Fruits may protect children from leukemia

December 22, 2004 in Cancer Prevention, Nutrition for Children and Teenagers, Nutrition Topics in the News

Fruits may protect children from leukemia

U.S. investigators have found that children who ate oranges and bananas or drank orange juice most days of the week before age 2 were significantly less likely than other children to be diagnosed with leukemia before age 14.

Previous research has suggested that diet may influence the risk of certain cancers, including colorectal, prostate, lung and breast cancers.

Before age 15, more children become sick from leukemia than from any other type of cancer. However, the effect of diet on the childhood risk of this cancer remains largely unknown.

To investigate, Dr. Marilyn L. Kwan of the University of California, Berkeley, and her colleagues interviewed the mothers of 328 children diagnosed with leukemia and the same number of cancer-free kids. Mothers reported what children ate before age 2.

The leukemia cases and cancer-free children breastfed for a similar amount of time, and weighed roughly the same at birth.

The researchers found that children who ate oranges or bananas 4 to 6 times per week were around half as likely to develop leukemia before age 14. Drinking orange juice between 4 and 6 times per week reduced leukemia risk by a comparable amount, the team reports in the American Journal of Epidemiology.

Kwan noted that cured meats such as lunch meats and hot dogs contain substances that can become carcinogenic in the stomach. However, in this report, eating hot dogs or lunch meats had no influence on leukemia, perhaps because vitamin C, along with other vitamins contained in fruit, protect the body from the damage the meats can cause, Kwan suggested.

More research is needed to investigate whether vitamin C protects against other types of cancer, and whether other foods, such as vegetables, can also protect kids from leukemia.

****

■ Prompt: In the article on fruit and childhood leukemia, how many mothers of children diagnosed with leukemia did the researchers interview?

■ Exercise data:
****

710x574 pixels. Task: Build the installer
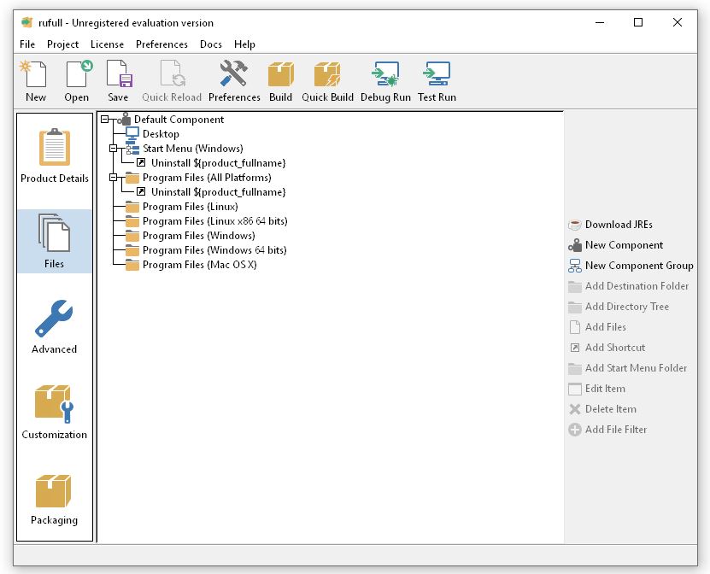279,77
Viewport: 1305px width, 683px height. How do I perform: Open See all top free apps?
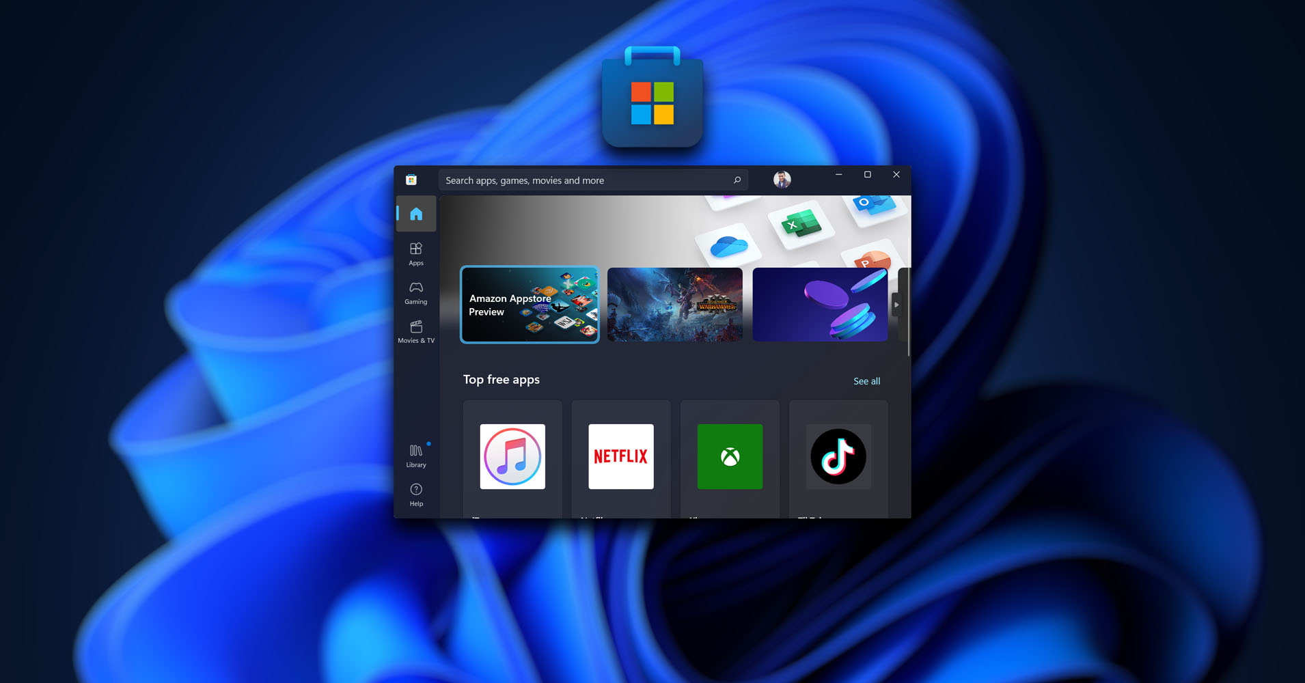(866, 381)
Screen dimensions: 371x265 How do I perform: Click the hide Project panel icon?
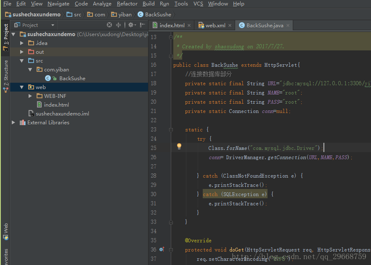(143, 25)
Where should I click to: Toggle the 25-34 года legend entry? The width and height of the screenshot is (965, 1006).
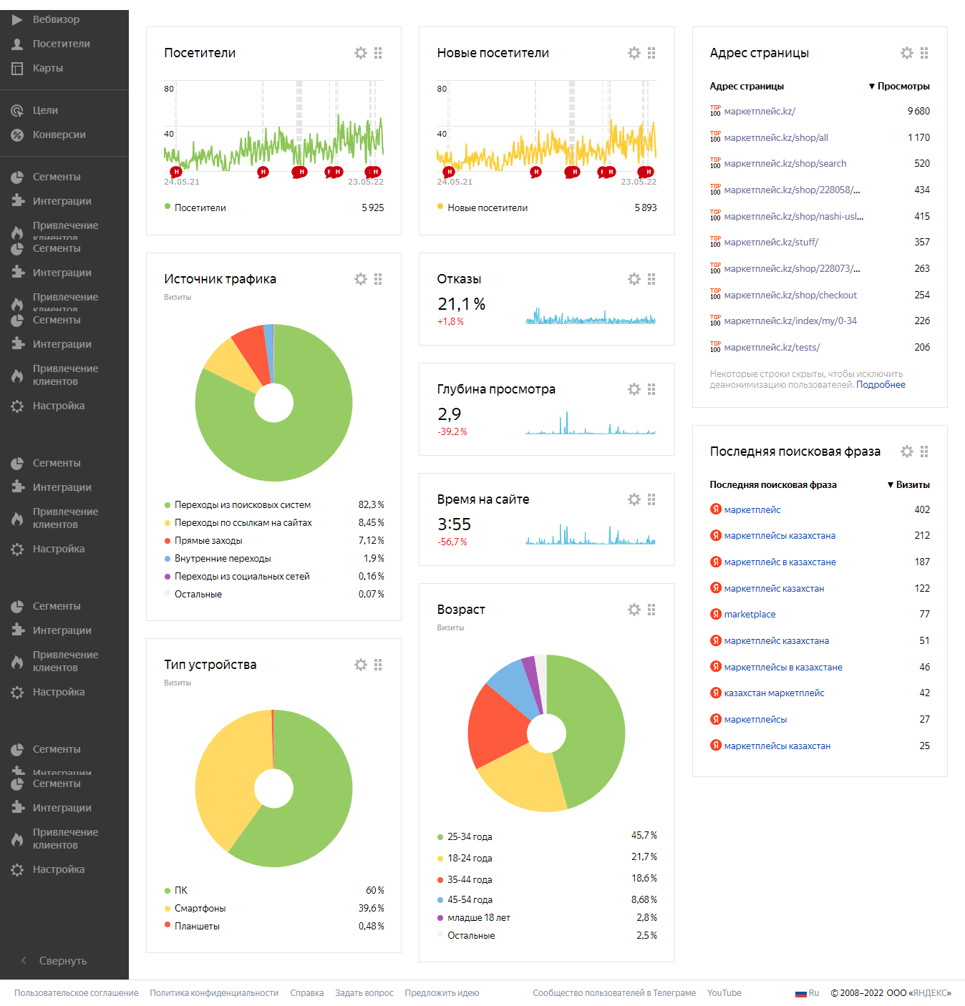470,836
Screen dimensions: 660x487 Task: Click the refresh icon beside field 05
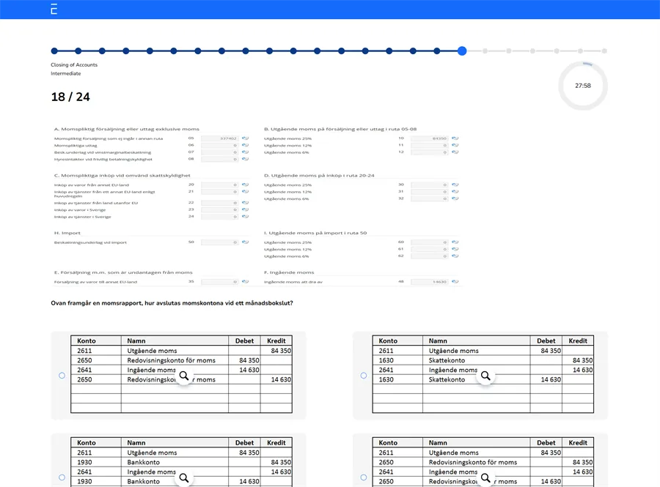[245, 138]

****

■ Written response: The researchers interviewed the mothers of 328 children diagnosed with leukemia.